*Exercise description:* With no addition or omission, return the entries below.

*Available data:*
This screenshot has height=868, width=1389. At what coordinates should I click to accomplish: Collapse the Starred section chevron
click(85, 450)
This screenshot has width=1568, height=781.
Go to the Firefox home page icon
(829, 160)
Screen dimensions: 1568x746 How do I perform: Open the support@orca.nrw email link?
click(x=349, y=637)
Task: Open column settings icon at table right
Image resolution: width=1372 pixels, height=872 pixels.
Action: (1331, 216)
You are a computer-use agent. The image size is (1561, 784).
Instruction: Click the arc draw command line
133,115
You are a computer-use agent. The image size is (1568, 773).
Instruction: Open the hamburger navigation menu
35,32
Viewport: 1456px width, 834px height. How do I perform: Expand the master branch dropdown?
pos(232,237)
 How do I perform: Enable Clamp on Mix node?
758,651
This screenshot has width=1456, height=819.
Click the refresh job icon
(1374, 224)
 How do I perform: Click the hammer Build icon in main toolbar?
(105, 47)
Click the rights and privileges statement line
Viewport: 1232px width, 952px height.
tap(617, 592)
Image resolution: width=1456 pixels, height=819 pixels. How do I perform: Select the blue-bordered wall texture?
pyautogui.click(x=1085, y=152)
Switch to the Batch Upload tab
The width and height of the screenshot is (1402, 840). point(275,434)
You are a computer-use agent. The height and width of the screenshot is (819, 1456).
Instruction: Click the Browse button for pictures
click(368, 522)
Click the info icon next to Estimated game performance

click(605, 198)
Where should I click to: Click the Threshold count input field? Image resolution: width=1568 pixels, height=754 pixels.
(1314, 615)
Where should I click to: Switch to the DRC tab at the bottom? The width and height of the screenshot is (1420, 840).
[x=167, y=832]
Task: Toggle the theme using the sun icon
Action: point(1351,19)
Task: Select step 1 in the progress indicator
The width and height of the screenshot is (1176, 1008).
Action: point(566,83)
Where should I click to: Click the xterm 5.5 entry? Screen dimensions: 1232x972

*Solution:*
This screenshot has height=868, width=1389. At what coordinates should I click to accomplish: Collapse the Starred section chevron
click(85, 450)
This screenshot has width=1568, height=781.
Go to the Firefox home page icon
(829, 160)
Screen dimensions: 1568x746 How do I perform: Open the support@orca.nrw email link?
click(x=349, y=637)
Task: Open column settings icon at table right
Image resolution: width=1372 pixels, height=872 pixels.
Action: (1331, 216)
You are a computer-use agent. The image size is (1561, 784).
Instruction: Click the arc draw command line
133,115
You are a computer-use agent. The image size is (1568, 773).
Instruction: Open the hamburger navigation menu
35,32
Viewport: 1456px width, 834px height. How do I perform: Expand the master branch dropdown?
pos(232,237)
 How do I perform: Enable Clamp on Mix node?
758,651
This screenshot has width=1456, height=819.
Click the refresh job icon
(1374, 224)
 How do I perform: Click the hammer Build icon in main toolbar?
(105, 47)
Click the rights and privileges statement line
Viewport: 1232px width, 952px height.
tap(617, 592)
Image resolution: width=1456 pixels, height=819 pixels. How do I perform: Select the blue-bordered wall texture?
pyautogui.click(x=1085, y=152)
Switch to the Batch Upload tab
The width and height of the screenshot is (1402, 840). point(275,434)
You are a computer-use agent. The height and width of the screenshot is (819, 1456).
Instruction: Click the Browse button for pictures
click(368, 522)
Click the info icon next to Estimated game performance

click(605, 198)
Where should I click to: Click the Threshold count input field? Image resolution: width=1568 pixels, height=754 pixels.
(1314, 615)
Where should I click to: Switch to the DRC tab at the bottom? The width and height of the screenshot is (1420, 840).
[x=167, y=832]
Task: Toggle the theme using the sun icon
Action: point(1351,19)
Task: Select step 1 in the progress indicator
The width and height of the screenshot is (1176, 1008).
Action: point(566,83)
Where should I click to: Click the xterm 5.5 entry? Screen dimensions: 1232x972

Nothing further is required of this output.